[Records for locating described items]
-=-=-

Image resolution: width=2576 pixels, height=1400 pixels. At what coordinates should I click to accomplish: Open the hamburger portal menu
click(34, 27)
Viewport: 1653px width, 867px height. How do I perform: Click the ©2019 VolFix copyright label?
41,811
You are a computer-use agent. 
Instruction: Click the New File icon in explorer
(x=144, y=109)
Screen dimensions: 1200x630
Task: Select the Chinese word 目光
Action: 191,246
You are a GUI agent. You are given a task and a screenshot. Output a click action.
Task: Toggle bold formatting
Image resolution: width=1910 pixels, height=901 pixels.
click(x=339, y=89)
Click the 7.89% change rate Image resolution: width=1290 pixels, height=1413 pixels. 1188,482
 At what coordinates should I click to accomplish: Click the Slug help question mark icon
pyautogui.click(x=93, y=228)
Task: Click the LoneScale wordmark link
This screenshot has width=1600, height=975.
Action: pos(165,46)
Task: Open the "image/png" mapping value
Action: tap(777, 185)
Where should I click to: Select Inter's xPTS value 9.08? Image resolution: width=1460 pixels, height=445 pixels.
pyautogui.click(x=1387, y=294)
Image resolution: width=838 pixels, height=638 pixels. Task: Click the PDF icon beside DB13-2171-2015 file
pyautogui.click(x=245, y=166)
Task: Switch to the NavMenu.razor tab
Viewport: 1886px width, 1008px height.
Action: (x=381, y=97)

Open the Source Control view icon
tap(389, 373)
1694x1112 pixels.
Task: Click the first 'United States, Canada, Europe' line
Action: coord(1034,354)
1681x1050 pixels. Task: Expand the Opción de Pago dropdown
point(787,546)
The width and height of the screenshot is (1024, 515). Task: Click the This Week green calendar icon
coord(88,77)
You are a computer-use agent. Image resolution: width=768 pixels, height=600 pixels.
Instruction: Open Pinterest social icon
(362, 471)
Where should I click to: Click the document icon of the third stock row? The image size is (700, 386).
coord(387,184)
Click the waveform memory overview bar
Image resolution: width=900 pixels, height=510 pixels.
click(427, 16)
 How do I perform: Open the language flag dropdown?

-=-=-

Rewrite all of the items above, replacing each occurrence of "Image resolution" with "Screenshot size" and leaving every other part unchanged.

▶ Full response:
Screenshot size: width=2576 pixels, height=1400 pixels. At what coordinates should I click to accomplish: Open the hamburger portal menu
click(34, 27)
Viewport: 1653px width, 867px height. How do I perform: Click the ©2019 VolFix copyright label?
41,811
You are a computer-use agent. 
Instruction: Click the New File icon in explorer
(x=144, y=109)
Screen dimensions: 1200x630
Task: Select the Chinese word 目光
Action: 191,246
You are a GUI agent. You are given a task and a screenshot. Output a click action.
Task: Toggle bold formatting
Screenshot size: width=1910 pixels, height=901 pixels.
click(x=339, y=89)
Click the 7.89% change rate Screenshot size: width=1290 pixels, height=1413 pixels. 1188,482
 At what coordinates should I click to accomplish: Click the Slug help question mark icon
pyautogui.click(x=93, y=228)
Task: Click the LoneScale wordmark link
This screenshot has width=1600, height=975.
Action: pos(165,46)
Task: Open the "image/png" mapping value
Action: tap(777, 185)
Where should I click to: Select Inter's xPTS value 9.08? Screenshot size: width=1460 pixels, height=445 pixels.
pyautogui.click(x=1387, y=294)
Screenshot size: width=838 pixels, height=638 pixels. Task: Click the PDF icon beside DB13-2171-2015 file
pyautogui.click(x=245, y=166)
Task: Switch to the NavMenu.razor tab
Viewport: 1886px width, 1008px height.
Action: (x=381, y=97)

Open the Source Control view icon
tap(389, 373)
1694x1112 pixels.
Task: Click the first 'United States, Canada, Europe' line
Action: coord(1034,354)
1681x1050 pixels. Task: Expand the Opción de Pago dropdown
point(787,546)
The width and height of the screenshot is (1024, 515). Task: Click the This Week green calendar icon
coord(88,77)
You are a computer-use agent. Screenshot size: width=768 pixels, height=600 pixels.
Instruction: Open Pinterest social icon
(362, 471)
Where should I click to: Click the document icon of the third stock row? The image size is (700, 386).
coord(387,184)
Click the waveform memory overview bar
Screenshot size: width=900 pixels, height=510 pixels.
click(427, 16)
 How do I perform: Open the language flag dropdown?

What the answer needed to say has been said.